---------- Document passage ----------

“We cannot avoid using power, cannot escape the compulsion to afflict the world, so let us, cautious in diction and mighty in contradiction, love powerfully.”
– Martin Buber
Those who have read my other essays may either be puzzled by my choice of such a topic, or will wince in expectation of my ruthless dissection of it. I will try not to disappoint. Love, in my view, is no more than a state of the human brain – and probably a state that occurs in the brains of many other animals as well. What could be in any way demeaning or discouraging about that? Each of us is a unique physical process – a process endowed with the extraordinary capacity of consciousness. We stand in relation to one another, and to the rest of the world. What is love but a state of relation? Why should we be afraid to examine and consider it as we would any other part of the world? Is the dawn less beautiful because we understand what gives the light its color?
The term “love” has many different meanings, especially if one widens the scope of inquiry to languages other than English, but what I want to explore here is the common thread that binds all of the various meanings together. What is fundamental to love, in other words. There are obvious differences between loving a lover, a friend, a thing, an activity, or an idea. Yet, in all these cases, love does share a single salient characteristic:
Love is always the dissolution of the distinction between oneself and the object of one’s love.
Physical love involves the obvious collapse of the usual social barriers of space and clothing. Non-physical love of another person consists of the collapse of the distinction between their interests and one’s own. It is to be happy or sad for another, rather than merely for oneself. To love an object is to extend one’s own identity with that object. In this sense, the painting is an extension of the painter. To love an activity is either to experience some physical pleasure from it, or, again, to extend and enhance one’s identity through it. A piece of music is something a musician publicly projects into the world. The music, the musician, and the performance are inseparable. To love an idea, too, is to define oneself in terms of that idea. To love justice is to perceive oneself as just. All love, then, is an expansion of the self.

----------

§ Given exercise 1
In the essay on love, what single characteristic does the author say all forms of love share?
§ Given exercise 2
Continue the essay on love from the point where it stops, keeping its reflective tone and argument.
The items that come next are taken from a separate source.

---------- Data section ----------

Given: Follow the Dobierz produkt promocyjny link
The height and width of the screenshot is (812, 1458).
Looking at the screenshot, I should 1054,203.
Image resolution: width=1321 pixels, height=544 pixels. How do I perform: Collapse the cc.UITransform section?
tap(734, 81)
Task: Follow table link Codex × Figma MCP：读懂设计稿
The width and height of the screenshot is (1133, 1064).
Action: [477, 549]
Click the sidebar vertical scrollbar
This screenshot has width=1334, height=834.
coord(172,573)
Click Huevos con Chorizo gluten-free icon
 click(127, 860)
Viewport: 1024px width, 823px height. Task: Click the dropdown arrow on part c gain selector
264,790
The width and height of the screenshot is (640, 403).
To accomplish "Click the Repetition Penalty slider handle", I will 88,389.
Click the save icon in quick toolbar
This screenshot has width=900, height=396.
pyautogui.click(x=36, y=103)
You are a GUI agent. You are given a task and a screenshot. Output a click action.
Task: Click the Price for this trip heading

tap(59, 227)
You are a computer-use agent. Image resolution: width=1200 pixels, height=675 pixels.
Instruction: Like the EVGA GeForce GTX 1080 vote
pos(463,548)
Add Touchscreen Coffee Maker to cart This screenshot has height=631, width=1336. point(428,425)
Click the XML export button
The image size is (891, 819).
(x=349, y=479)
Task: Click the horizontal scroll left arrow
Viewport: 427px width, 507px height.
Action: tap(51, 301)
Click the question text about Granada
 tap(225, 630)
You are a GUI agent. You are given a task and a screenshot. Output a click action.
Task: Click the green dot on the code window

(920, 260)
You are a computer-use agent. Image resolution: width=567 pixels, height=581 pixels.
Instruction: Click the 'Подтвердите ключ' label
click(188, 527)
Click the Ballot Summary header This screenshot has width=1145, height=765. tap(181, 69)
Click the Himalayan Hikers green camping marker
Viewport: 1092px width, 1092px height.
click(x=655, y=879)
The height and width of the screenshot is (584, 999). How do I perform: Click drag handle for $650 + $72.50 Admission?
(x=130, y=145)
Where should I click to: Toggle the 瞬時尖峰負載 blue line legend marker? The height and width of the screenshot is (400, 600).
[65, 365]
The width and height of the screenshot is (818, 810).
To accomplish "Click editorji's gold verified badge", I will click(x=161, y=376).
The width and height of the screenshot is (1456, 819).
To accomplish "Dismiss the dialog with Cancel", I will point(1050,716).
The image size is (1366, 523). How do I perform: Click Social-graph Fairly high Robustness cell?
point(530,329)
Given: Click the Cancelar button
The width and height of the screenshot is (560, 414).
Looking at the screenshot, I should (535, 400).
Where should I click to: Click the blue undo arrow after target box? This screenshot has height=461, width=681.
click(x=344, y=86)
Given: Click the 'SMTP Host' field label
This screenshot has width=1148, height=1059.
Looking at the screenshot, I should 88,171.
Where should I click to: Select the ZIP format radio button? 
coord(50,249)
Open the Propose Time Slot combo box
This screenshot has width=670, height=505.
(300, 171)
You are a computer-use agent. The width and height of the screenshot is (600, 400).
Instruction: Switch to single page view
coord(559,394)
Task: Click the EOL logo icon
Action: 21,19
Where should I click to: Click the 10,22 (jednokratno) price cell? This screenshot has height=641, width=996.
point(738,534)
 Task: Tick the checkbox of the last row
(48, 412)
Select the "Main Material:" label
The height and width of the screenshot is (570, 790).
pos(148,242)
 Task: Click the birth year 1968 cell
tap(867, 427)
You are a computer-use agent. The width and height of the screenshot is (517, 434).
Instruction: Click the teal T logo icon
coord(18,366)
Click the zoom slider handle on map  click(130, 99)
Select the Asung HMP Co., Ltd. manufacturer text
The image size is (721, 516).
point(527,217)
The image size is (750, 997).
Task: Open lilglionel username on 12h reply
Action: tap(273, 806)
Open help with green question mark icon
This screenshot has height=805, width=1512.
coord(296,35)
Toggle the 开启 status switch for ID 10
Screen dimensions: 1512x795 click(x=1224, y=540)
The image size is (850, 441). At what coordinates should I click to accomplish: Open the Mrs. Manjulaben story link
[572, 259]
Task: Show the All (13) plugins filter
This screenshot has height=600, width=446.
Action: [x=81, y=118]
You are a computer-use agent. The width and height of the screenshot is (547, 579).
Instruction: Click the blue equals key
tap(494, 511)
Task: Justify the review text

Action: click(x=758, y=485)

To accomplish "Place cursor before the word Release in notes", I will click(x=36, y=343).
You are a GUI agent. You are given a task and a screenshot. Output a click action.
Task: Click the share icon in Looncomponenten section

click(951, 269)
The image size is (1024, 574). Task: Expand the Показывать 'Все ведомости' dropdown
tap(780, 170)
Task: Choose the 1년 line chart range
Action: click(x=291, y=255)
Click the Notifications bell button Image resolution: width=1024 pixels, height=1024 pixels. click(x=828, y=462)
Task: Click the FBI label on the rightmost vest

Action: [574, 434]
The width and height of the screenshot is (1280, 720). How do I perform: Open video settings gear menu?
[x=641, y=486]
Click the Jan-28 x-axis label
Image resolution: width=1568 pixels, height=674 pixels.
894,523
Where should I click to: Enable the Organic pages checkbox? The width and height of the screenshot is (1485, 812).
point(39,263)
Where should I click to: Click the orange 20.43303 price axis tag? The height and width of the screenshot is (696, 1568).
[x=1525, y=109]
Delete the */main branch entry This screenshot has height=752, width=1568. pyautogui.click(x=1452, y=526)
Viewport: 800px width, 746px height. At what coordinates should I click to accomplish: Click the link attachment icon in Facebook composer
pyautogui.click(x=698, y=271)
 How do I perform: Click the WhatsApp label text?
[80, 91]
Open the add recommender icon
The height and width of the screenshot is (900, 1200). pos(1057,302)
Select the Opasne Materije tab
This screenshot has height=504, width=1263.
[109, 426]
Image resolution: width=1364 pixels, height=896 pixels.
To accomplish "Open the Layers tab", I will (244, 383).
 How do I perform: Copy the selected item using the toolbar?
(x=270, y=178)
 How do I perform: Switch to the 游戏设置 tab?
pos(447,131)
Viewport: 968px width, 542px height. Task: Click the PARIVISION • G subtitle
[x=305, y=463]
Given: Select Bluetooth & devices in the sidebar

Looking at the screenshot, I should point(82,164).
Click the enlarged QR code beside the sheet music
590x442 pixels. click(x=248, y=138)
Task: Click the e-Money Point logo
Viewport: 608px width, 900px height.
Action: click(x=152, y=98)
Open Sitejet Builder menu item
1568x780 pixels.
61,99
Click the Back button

----------

§ Right answer 1
Love is always the dissolution of the distinction between oneself and the object of one's love.

§ Right answer 2
It is not true, however, that every entity or process with which a person becomes inseparable is the object of love. As I type, I do not think about the location of the individual keys. I think about the words; my hands move over the keyboard, typing the letters. Typing is a part of my being in some very real sense, but I do not love to type. I do not hate typing either. I am indifferent to it. It is an extension of my capacity, but not of my identity. I never take pleasure in my identity as a typist. Sadly, one can have similarly loveless deep familiarity with fellow human beings, from loveless marriages to the superficial geniality that is often the pattern of modern life. We can even be indifferent to our own beliefs. Most of us espouse at least a few ideas we have simply inherited from others – ideas we have never reflected on, ideas we wear rather than embody in some whole, robust sense.
It is possible, too, to be attracted to something without wanting to attach it to oneself. Many physically attractive people have very unattractive personalities, and are thus both attractive in one sense and repellant in another. One may be deeply fascinated with the idea of going over Niagara Falls in a barrel, but that doesn’t mean one would ever actually want to. It is possible to be attracted to someone or something without having the slightest intention of including that person or thing into one’s life. Love requires both attraction and a commitment to embrace the object of love into one’s life in a substantial way. It requires a willingness to give time, and a willingness to let oneself be changed and defined, at least to some degree, by that which one commits to love.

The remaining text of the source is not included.